L’uso della mascherina ad oggi è fondamentale non trascurare l’importanza di questa misura di sicurezza per il contenimento della trasmissione del coronavirus, complementare e in nessun modo sostituibile tuttavia al distanziamento fisico, all’igiene delle mani e all’attenzione scrupolosa nel non toccare viso, naso, occhi e bocca
Da mesi – più precisamente dal 26 aprile scorso, data in cui un DPCM ha reso le mascherine obbligatorie negli spazi confinati o nei luoghi all’aperto in cui non è possibile mantenere la distanza di sicurezza (misura preventiva che è stata confermata e ampliata dal nuovo DPCM fresco di firma) – questo nuovo strumento di prevenzione è stato necessariamente integrato nella quotidianità di tutti.

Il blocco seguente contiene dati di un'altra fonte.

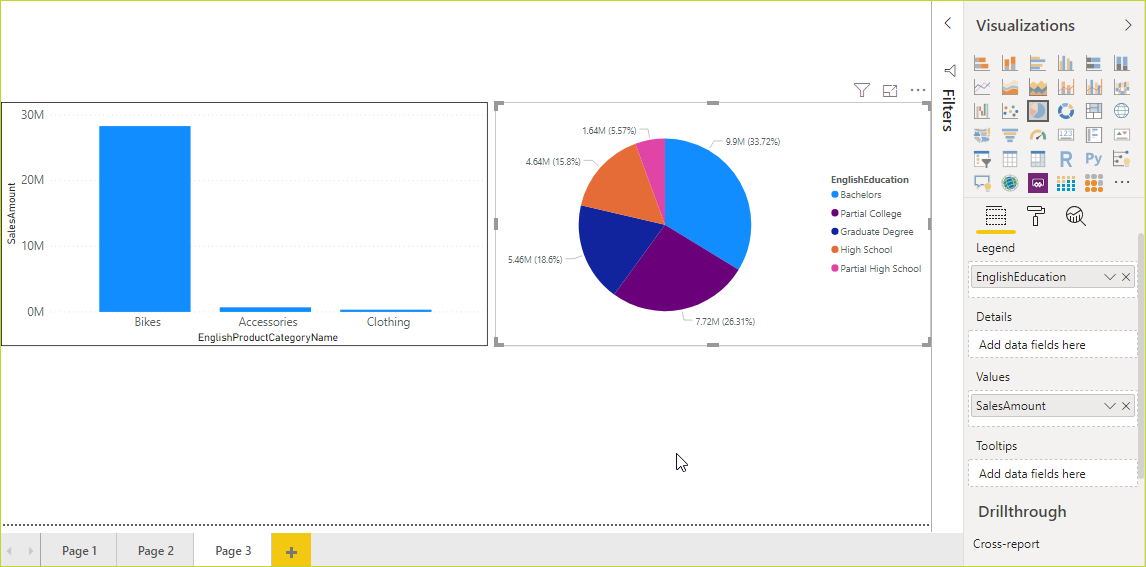Collapse the Visualizations pane chevron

Indossata nella maniera corretta (su naso e bocca), fatta aderire perfettamente al volto e da lasciare il più intonsa possibile (se ne dovrebbero toccare esclusivamente gli elastici o i legacci), la mascherina è elemento fondamentale per la tutela personale e di chi ci sta attorno. È fondamentale per questo motivo essere a conoscenza delle differenze e delle eventuali restrizioni relative a questo strumento all’interno degli ambienti frequentati con regolarità, come per esempio la Fondazione per il Diritto allo Studio Universitario e la stessa Università Cattolica del Sacro Cuore.

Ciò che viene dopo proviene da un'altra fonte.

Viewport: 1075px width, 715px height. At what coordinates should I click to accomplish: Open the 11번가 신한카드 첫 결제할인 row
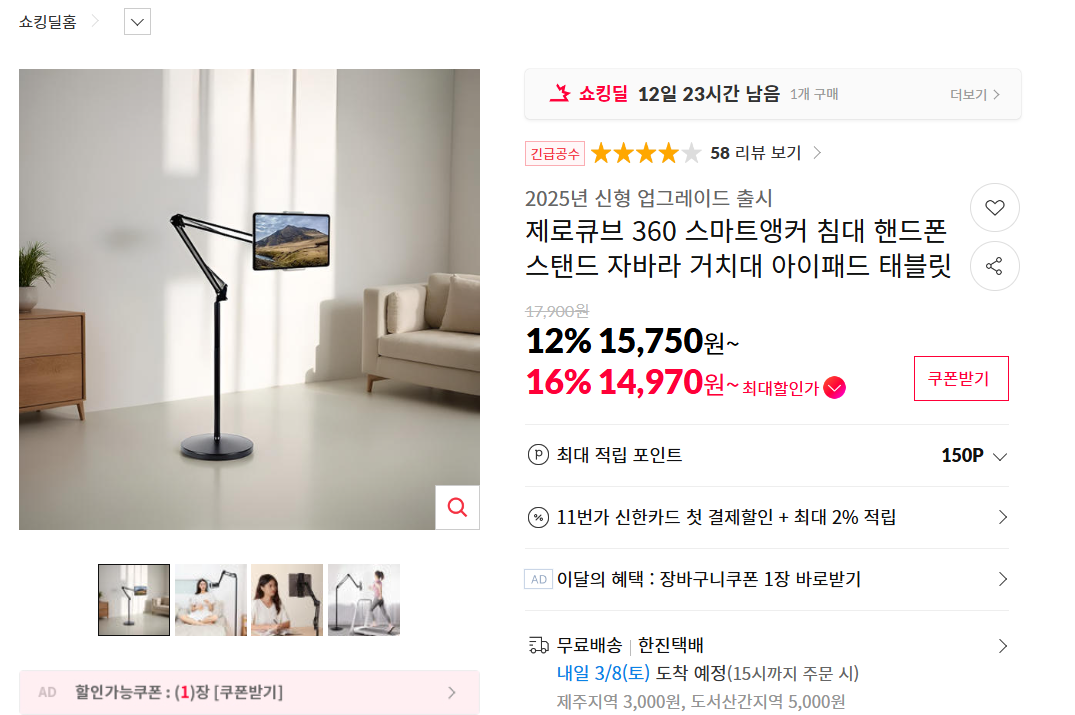tap(766, 518)
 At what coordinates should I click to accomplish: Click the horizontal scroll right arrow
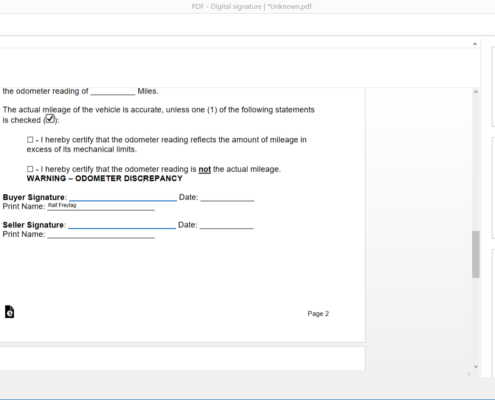tap(469, 374)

All’interno delle Linee Guida di Comportamento presentate all’interno del Protocollo di emergenza epidemiologica da SARS-CoV-2 promulgato dall’Università si evidenzia come, durante l’accesso e la permanenza in Ateneo, sia fondamentale indossare un’idonea mascherina facciale, e che non sono autorizzate le cosiddette “mascherine di comunità”. Con questa definizione vengono indicate, all’interno del DPCM del 26 aprile, le «mascherine monouso o mascherine lavabili, anche auto-prodotte, in materiali multistrato idonei a fornire un’adeguata barriera e, al contempo, che garantiscano comfort e respirabilità, forma e aderenza adeguate che permettano di coprire dal mento al di sopra del naso»; queste si differenziano chiaramente dalle mascherine chirurgiche e dai facciali filtranti (noti anche come mascherine FFP2 e FFP3), sviluppate per essere utilizzate in ambiente sanitario e certificate in base alla loro capacità di filtraggio. A differenza di queste ultime, che funzionano impedendo la trasmissione del virus, le mascherine di comunità non possono e non devono essere considerate né dispositivi medici né dispositivi di protezione individuale, bensì una misura igienica utile a ridurre la diffusione del virus SARS-COV-2.

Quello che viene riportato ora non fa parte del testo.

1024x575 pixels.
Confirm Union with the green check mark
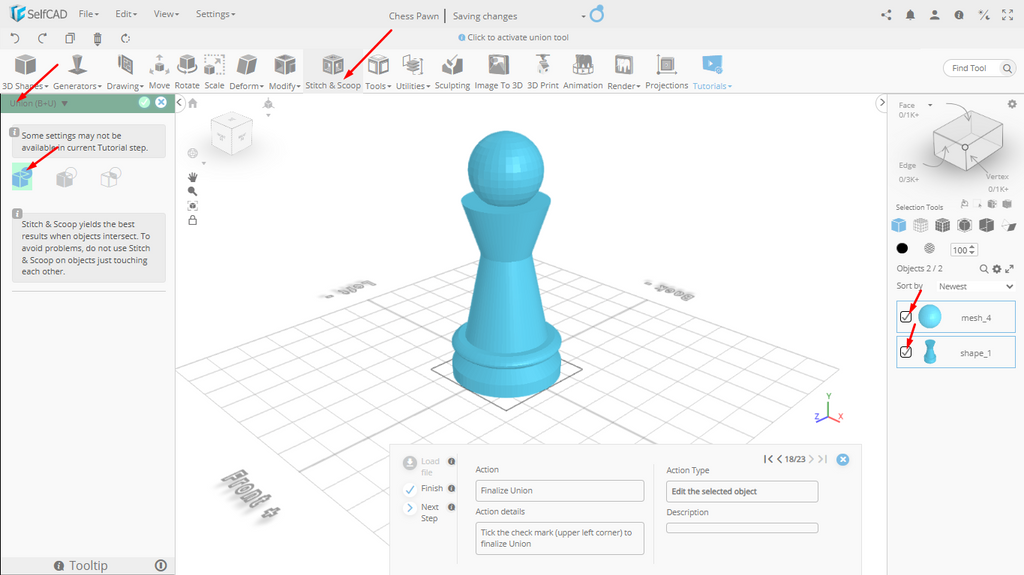click(x=144, y=102)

Anche EDUCatt, facendo tesoro dell’importante differenza tra gli strumenti di prevenzione, ha messo a disposizione della comunità universitaria uno strumento innovativo e adeguato alle necessità, senza dimenticare l’importante (e purtroppo al momento accantonato dai più) elemento dell’ecologia e del riciclo. La Fondazione, grazie al supporto dei suoi partner, si è premurata di concepire e mettere a disposizione una mascherina differente dalle altre, originale e di notevole impatto per la prevenzione personale e per l’ambiente. Si tratta della mascherina monouso in carta PaperSafe, riciclabile al 100 per cento.
Equivalente alle mascherine chirurgiche di classe II (dunque con un’efficacia di filtrazione batterica superiore al 98%), PaperSafe è realizzata in pura cellulosa e fibra di cotone, con l’aggiunta di additivi batterici; di fattura interamente italiana, questa mascherina atossica, anallergica e filtrante impedisce al virus di sopravvivere e nel contempo ne contrasta la diffusione, prevenendo inoltre irritazioni della cute. PaperSafe, prodotta in conformità alle direttive contenute nella normativa UNI 14683 per caratteristiche di filtrazione, traspirabilità e biocompatibilità, una volta rimosso l’elastico (che può essere recuperato e riutilizzato) è interamente riciclabile nella carta.
La mascherina è in distribuzione presso il Container.9 a Milano e a richiesta per la comunità universitaria ed è parte del kit – in fase di distribuzione – di raccomandazioni per i collegiali di tutte le sedi.